SAĞLIK

Aşırı şeker tüketenlere kötü haber! Diyabet salgını yolda

Obeziteye bağlı Tip-2 diyabet, özellikle çocuklar arasında hızla artıyor. Sağlıksız beslenme ve hareketsizlik, diyabetin gelecekteki en büyük tehditlerinden biri olacak. Uzmanlar, erken tedbir alınmadığı takdirde salgının daha da büyüyeceğini belirtiyor.

Abone Ol

Obeziteye bağlı Tip-2 diyabet, son yıllarda özellikle çocuklar arasında artan bir sorun haline geldi. Bunun en önemli nedeni, sağlıksız gıdalara kolay erişim ve bu gıdaların daha ekonomik olması. Büyük şehirlerdeki yaşam tarzı da durumu daha da kötüleştiriyor. Hareketsiz yaşam ve sağlıklı gıdalara ulaşımın zorluğu, hazır gıda tüketiminin artmasına yol açıyor ve bu durum, obeziteye bağlı diyabetin temel nedenlerini oluşturuyor.

Diyabet, tüm yaş gruplarını etkileyebilen bir hastalık.
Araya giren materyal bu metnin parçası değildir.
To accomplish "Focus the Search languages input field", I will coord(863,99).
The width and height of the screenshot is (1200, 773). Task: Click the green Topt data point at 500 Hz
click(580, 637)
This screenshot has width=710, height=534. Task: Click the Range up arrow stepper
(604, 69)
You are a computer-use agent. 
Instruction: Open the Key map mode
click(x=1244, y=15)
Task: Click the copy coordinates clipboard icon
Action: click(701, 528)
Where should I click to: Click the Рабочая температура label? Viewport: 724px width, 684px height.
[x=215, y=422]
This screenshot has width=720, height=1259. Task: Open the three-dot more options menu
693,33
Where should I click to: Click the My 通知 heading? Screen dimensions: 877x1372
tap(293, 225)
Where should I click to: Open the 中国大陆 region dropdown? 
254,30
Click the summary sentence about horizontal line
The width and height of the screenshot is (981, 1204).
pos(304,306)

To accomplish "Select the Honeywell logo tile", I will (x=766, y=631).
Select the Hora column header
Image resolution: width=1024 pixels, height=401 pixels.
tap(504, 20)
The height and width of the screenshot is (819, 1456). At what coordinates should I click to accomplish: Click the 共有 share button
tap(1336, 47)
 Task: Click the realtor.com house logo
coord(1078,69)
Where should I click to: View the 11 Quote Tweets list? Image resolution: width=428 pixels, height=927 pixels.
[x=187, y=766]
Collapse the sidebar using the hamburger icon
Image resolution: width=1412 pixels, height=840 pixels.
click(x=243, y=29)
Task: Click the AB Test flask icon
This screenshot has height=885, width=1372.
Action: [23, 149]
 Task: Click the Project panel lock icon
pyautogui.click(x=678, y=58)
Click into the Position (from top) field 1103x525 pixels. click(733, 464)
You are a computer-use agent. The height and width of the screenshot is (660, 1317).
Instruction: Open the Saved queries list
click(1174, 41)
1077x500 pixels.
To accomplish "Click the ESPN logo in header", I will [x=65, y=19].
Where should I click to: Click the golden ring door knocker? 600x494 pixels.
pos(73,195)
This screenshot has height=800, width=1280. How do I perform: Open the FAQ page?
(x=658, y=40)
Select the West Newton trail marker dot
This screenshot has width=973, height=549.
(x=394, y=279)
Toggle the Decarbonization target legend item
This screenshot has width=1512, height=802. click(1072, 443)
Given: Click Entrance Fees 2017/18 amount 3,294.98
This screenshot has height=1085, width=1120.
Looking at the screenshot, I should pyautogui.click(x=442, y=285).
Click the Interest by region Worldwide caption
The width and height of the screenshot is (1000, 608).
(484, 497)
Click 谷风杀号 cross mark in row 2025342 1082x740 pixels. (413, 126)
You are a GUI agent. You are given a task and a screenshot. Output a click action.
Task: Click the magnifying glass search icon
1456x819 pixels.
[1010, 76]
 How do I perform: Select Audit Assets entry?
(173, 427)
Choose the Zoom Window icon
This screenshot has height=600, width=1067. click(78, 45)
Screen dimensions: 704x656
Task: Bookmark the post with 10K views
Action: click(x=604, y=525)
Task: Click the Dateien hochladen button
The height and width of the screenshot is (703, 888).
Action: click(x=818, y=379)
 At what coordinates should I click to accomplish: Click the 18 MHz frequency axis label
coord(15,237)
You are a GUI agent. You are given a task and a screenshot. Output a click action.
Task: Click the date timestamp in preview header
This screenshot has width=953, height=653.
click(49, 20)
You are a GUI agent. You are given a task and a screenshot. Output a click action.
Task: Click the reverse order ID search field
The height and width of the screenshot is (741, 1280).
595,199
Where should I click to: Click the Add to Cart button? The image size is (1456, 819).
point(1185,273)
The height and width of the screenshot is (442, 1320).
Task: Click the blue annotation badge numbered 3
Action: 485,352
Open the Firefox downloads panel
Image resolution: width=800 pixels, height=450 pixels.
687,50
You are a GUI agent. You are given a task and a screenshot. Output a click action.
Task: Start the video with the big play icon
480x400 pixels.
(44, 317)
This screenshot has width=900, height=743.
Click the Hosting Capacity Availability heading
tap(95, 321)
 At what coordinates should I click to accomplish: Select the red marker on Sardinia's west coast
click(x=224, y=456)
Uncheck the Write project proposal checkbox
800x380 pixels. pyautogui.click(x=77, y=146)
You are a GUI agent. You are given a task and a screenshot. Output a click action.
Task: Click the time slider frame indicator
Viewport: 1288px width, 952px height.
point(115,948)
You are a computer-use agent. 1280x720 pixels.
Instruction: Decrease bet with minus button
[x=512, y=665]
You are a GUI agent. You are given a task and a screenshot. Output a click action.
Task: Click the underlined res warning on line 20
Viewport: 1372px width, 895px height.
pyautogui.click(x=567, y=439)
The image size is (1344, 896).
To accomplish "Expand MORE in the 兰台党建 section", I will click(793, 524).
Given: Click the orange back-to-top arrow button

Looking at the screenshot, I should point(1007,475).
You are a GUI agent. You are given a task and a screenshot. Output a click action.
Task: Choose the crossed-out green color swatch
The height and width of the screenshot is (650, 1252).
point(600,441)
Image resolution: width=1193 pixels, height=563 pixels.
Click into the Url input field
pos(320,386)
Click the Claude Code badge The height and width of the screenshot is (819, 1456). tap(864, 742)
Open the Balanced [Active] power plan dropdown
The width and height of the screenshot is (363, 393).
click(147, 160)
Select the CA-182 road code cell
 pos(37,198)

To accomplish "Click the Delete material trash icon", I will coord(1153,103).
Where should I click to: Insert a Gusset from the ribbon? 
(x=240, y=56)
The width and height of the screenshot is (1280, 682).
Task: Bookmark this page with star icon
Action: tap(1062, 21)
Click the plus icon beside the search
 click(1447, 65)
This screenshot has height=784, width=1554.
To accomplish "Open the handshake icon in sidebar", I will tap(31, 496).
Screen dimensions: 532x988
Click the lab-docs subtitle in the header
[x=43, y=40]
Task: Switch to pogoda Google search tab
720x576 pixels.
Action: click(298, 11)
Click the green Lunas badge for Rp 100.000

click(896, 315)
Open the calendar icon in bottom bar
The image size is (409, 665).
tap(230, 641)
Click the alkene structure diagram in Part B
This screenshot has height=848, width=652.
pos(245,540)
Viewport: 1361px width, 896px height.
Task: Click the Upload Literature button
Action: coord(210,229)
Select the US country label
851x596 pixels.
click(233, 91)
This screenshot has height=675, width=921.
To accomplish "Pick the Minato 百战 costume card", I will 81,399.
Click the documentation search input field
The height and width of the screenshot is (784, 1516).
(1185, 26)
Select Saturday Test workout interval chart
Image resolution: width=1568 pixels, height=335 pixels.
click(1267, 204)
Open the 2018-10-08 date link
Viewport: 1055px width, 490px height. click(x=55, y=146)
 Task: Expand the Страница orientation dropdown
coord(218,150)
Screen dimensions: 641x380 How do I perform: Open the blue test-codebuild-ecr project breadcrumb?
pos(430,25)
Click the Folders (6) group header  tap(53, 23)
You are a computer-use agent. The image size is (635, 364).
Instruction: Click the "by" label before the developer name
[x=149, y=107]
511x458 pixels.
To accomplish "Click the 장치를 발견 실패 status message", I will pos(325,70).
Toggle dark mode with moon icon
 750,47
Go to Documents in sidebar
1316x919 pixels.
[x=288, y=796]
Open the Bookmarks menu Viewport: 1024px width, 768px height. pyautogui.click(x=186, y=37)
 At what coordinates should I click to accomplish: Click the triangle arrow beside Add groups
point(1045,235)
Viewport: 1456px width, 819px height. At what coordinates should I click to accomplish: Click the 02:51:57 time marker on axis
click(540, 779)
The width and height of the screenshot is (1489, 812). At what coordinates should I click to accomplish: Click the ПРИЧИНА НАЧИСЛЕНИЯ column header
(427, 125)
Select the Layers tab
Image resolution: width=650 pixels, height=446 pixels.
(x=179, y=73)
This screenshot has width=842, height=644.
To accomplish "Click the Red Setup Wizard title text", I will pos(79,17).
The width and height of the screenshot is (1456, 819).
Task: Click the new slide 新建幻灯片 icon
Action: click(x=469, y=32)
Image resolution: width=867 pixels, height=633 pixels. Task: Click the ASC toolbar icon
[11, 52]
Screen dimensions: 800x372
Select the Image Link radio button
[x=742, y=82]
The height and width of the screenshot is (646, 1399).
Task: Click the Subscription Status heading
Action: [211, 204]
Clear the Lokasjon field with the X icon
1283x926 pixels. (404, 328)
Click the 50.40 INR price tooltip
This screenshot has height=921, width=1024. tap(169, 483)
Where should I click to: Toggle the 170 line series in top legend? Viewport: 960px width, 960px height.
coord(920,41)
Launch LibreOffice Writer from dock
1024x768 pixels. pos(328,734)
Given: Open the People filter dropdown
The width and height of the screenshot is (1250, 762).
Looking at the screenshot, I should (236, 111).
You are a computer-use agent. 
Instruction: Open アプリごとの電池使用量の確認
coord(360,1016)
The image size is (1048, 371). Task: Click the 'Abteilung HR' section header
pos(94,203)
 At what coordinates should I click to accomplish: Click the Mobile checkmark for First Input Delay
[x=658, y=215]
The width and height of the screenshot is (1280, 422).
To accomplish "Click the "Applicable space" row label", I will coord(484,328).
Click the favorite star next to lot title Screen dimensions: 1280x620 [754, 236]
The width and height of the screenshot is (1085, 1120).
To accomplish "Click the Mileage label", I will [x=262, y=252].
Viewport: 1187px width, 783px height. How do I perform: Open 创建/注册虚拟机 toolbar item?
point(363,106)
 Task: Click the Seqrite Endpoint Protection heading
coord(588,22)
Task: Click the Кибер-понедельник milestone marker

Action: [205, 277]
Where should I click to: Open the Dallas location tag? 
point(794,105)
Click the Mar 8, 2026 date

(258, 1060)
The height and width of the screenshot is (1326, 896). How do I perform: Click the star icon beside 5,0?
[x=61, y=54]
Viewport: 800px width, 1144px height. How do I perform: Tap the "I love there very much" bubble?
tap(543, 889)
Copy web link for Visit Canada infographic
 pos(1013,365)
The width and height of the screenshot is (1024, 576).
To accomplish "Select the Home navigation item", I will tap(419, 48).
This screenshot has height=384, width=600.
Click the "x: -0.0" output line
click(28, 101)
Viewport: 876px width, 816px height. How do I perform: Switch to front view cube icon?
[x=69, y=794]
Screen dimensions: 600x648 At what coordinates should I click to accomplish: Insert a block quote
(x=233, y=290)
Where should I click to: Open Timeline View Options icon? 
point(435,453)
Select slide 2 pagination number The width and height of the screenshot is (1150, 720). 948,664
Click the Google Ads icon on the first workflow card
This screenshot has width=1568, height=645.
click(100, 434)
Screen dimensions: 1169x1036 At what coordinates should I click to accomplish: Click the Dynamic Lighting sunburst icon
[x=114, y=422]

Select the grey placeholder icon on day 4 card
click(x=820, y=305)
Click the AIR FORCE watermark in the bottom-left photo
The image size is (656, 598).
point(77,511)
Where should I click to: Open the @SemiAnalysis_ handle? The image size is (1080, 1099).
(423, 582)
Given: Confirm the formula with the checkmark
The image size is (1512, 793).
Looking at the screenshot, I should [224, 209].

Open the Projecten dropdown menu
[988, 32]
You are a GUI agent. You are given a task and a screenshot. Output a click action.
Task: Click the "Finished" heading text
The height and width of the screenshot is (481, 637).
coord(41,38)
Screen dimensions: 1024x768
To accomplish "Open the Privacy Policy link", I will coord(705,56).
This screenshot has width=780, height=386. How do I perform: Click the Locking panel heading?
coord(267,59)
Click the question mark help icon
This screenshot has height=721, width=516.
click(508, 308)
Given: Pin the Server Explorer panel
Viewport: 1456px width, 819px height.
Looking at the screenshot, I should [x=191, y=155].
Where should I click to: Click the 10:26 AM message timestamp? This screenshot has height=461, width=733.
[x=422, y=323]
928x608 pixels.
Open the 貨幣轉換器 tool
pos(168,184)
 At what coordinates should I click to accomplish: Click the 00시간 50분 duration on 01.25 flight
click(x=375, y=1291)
Özellikle sağlıksız beslenme ve egzersiz eksikliği, hastalığın gelişmesini hızlandırıyor. Diyabetin tiplerinden biri olan Tip-2 diyabet, özellikle fazla şeker tüketimi ve kan şekerinin düzensizliği nedeniyle ortaya çıkıyor. Şekerli ve nişasta bazlı şeker içeren gıdaların fazla tüketilmesi, bu hastalığın seyrini hızlandırabiliyor.

Özellikle çocukluk çağında aşırı şekerli gıdaların tüketimi, ilerleyen yaşlarda sağlık sorunlarına yol açabiliyor. Yetişkinlikteki sağlık sorunları, çoğu zaman çocukluk döneminde alınan beslenme alışkanlıklarıyla doğrudan bağlantılıdır. Dünya Sağlık Örgütü (DSÖ) tarafından "bulaşıcı olmayan salgın hastalık" olarak nitelendirilen diyabet, 2021’de dünya genelinde 529 milyon kişiyi etkiledi. 2050 yılına kadar ise bu sayının 1,3 milyara ulaşacağı tahmin ediliyor.

Bir araştırma, dünya çapında diyabet vakalarının artan obezite ve sağlık hizmetlerine eşitsiz erişim nedeniyle önümüzdeki 30 yıl boyunca iki katına çıkacağını gösteriyor. Birleşmiş Milletler’in tahminlerine göre, 2050 yılı itibarıyla dünya nüfusunun 9,8 milyara ulaşmasıyla, her 7 kişiden birinin diyabet hastası olacağı öngörülüyor. Araştırmacılar, Tip-2 diyabetin erken teşhis ve önlenebilir olduğunu, ancak özellikle düşük gelirli grupların sağlık hizmetlerine erişimindeki zorlukların, hastalığın kontrolünü güçleştirdiğini vurguluyor.

Diyabetin önlenmesi ve tedavi edilebilmesi için sağlıklı beslenme ve düzenli egzersiz önemli birer önleyici faktördür. Bununla birlikte, toplumsal düzeyde alınacak tedbirler ve sosyo-ekonomik eşitsizliklerin çözülmesi, bu sağlık krizinin önüne geçilmesinde kritik rol oynayacaktır.

Obezite ve diyabet salgını, sağlık hizmetlerine erişim ve yaşam tarzı değişiklikleriyle birlikte büyük bir tehdit oluşturuyor. Uzmanlar, bu hastalıkların önlenmesi için daha geniş çaplı ve sürdürülebilir adımlar atılmasının elzem olduğunu belirtiyor.